Des ramifications effrayantes

La protection de la vie privée est une préoccupation pour tout utilisateur d’un dispositif d’IA, mais les professeurs avec lesquels j’ai parlé pour cette histoire insistent sur le fait qu’il y a des ramifications particulièrement effrayantes pour l’enseignement supérieur.

 » Les étudiants de collège sont peut-être la catégorie de consommateurs la plus désirable « , affirme Russell Newman d’Emerson. « Ils sont les plus difficiles à atteindre et les plus susceptibles de créer des tendances. » Par conséquent, dit-il, leurs données sont parmi les plus précieuses et les plus susceptibles d’être exploitées ou vendues. Et le fait que les établissements d’enseignement soient complices de la réification des étudiants pour le profit des entreprises est, selon lui, fondamentalement contraire à leur mission.

Sarah T. Roberts, professeur adjoint en études de l’information à l’UCLA, affirme que les écoles qui concluent des ententes avec des entreprises technologiques mettent au moins potentiellement en péril le bien-être de leurs étudiants.  » Le temps passé par un étudiant dans un collège ou une université est utilisé pour explorer des idées et essayer de nouvelles identités, qu’il s’agisse de convictions politiques ou de sexe et de sexualité « , précise Sarah Roberts.  » Le fait de savoir qu’elles sont enregistrées au fur et à mesure empêchera sans doute les élèves de se sentir capables de s’exprimer « . Il faut aussi se rappeler, dit-elle, que beaucoup d’élèves viennent de pays où il peut être dangereux de révéler sa sexualité ou ses convictions politiques.
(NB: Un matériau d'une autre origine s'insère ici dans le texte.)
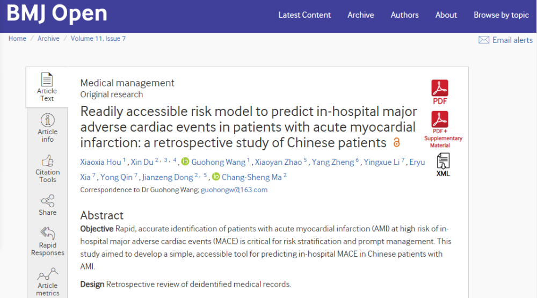Open author Xiaoxia Hou's profile link
This screenshot has width=537, height=298.
pyautogui.click(x=100, y=162)
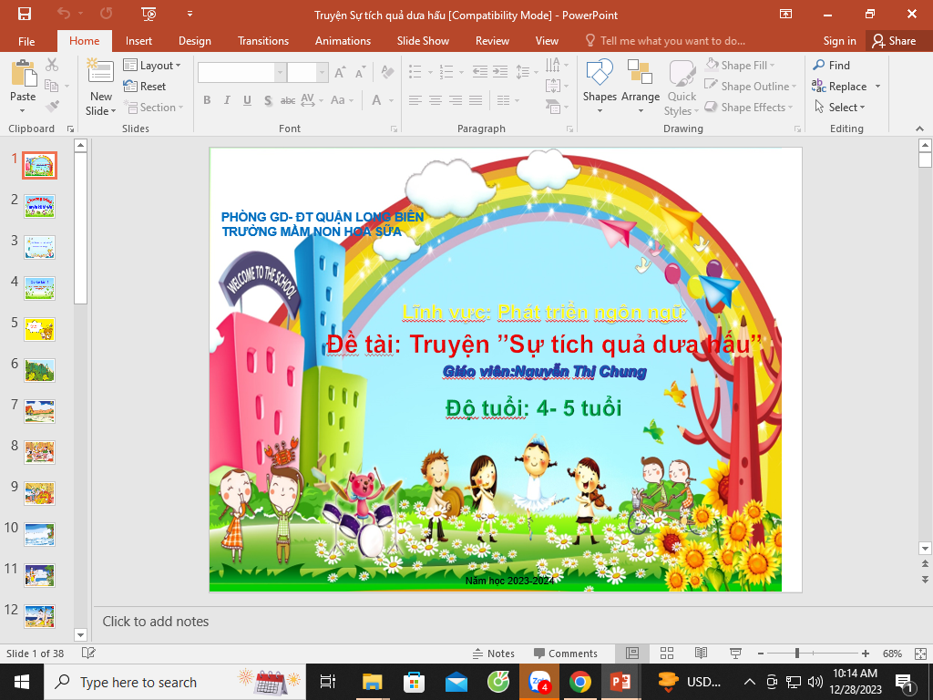This screenshot has height=700, width=933.
Task: Click the Find icon in Editing group
Action: (831, 66)
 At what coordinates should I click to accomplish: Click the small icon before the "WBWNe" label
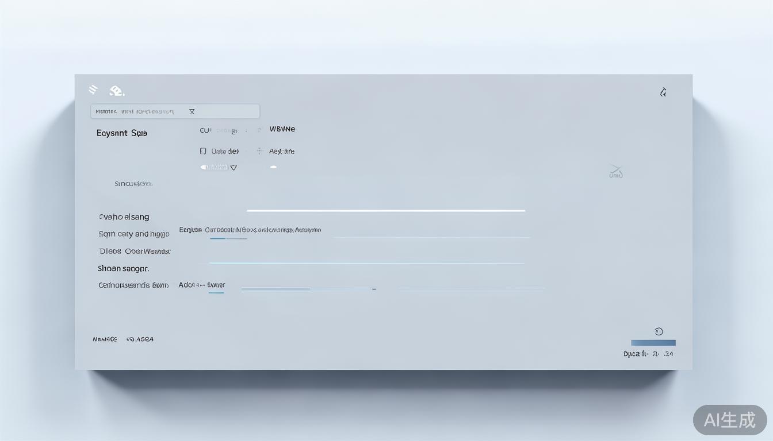click(x=259, y=130)
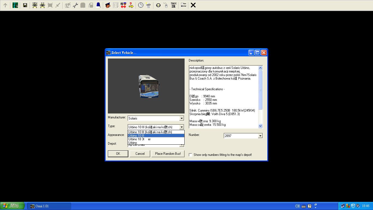Click the red question mark arrow icon
The width and height of the screenshot is (373, 210).
point(131,5)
À Northeastern, un étudiant a créé une pétition en ligne exigeant que l’université retire tous les appareils Alexa. On peut y lire en partie ce qui suit : « Les Alexas sont bien reconnus comme des dispositifs d’écoute clandestins qui sont utilisés pour aider à affiner les tactiques de marketing d’Amazon … À tout le moins, la Northeastern University impose un dispositif étranger dans les espaces étudiants que personne n’a demandé. Au pire, ils violent imprudemment la vie privée de leurs étudiants à la demande d’une entreprise donatrice. » Au début de décembre, la pétition comptait 125 signatures.

À Emerson, les étudiants et d’autres membres de la faculté se sont joints à Newman pour créer un comité chargé de rédiger des politiques de protection de la vie privée pour le campus. À tout le moins, dit-il, il aimerait que des panneaux d’avertissement soient placés partout où se trouve un dispositif d’écoute. Il dit que jusqu’à présent, l’administration a été coopérative et que le déploiement de tout dispositif a été retardé.
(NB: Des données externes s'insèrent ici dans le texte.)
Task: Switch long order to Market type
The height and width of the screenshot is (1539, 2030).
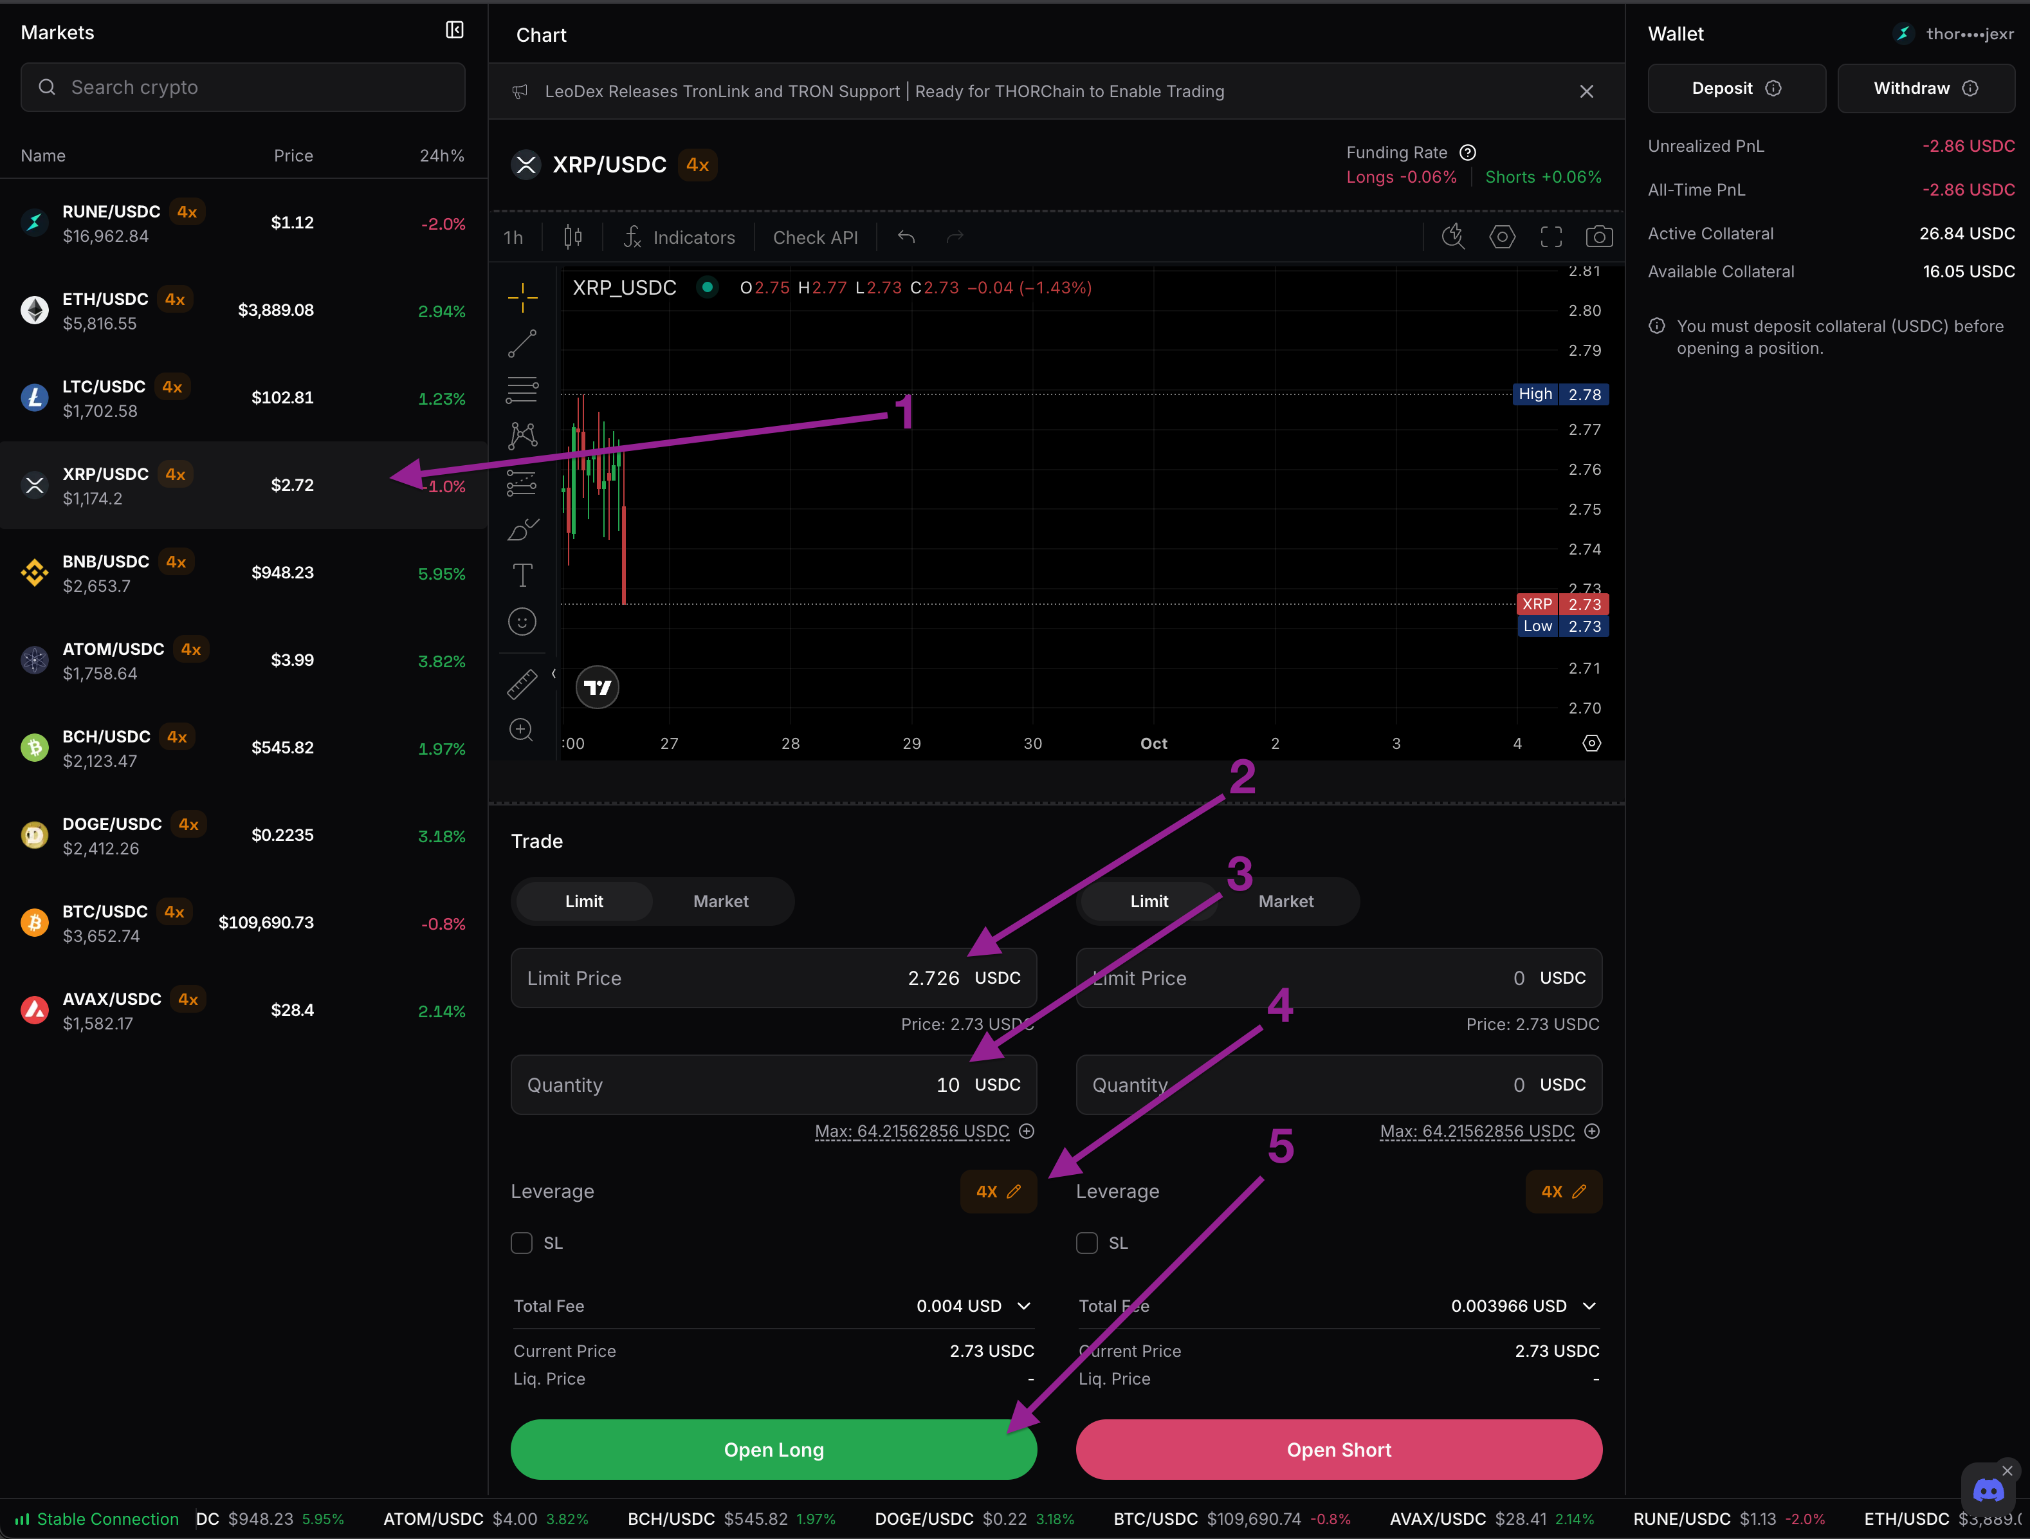Action: [720, 901]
 » Nous avons besoin d’un moyen sûr d’expérimenter ces technologies et de comprendre les conséquences de leur utilisation, au lieu de continuer une marche aveugle vers la surveillance dans un but lucratif « , dit Russell Newman.  » Il s’agit d’applications sophistiquées qui ont des conséquences à vie pour les individus qu’elles analysent, à des fins encore inconnues. Nous devons tous être vraiment judicieux et réfléchis ici ».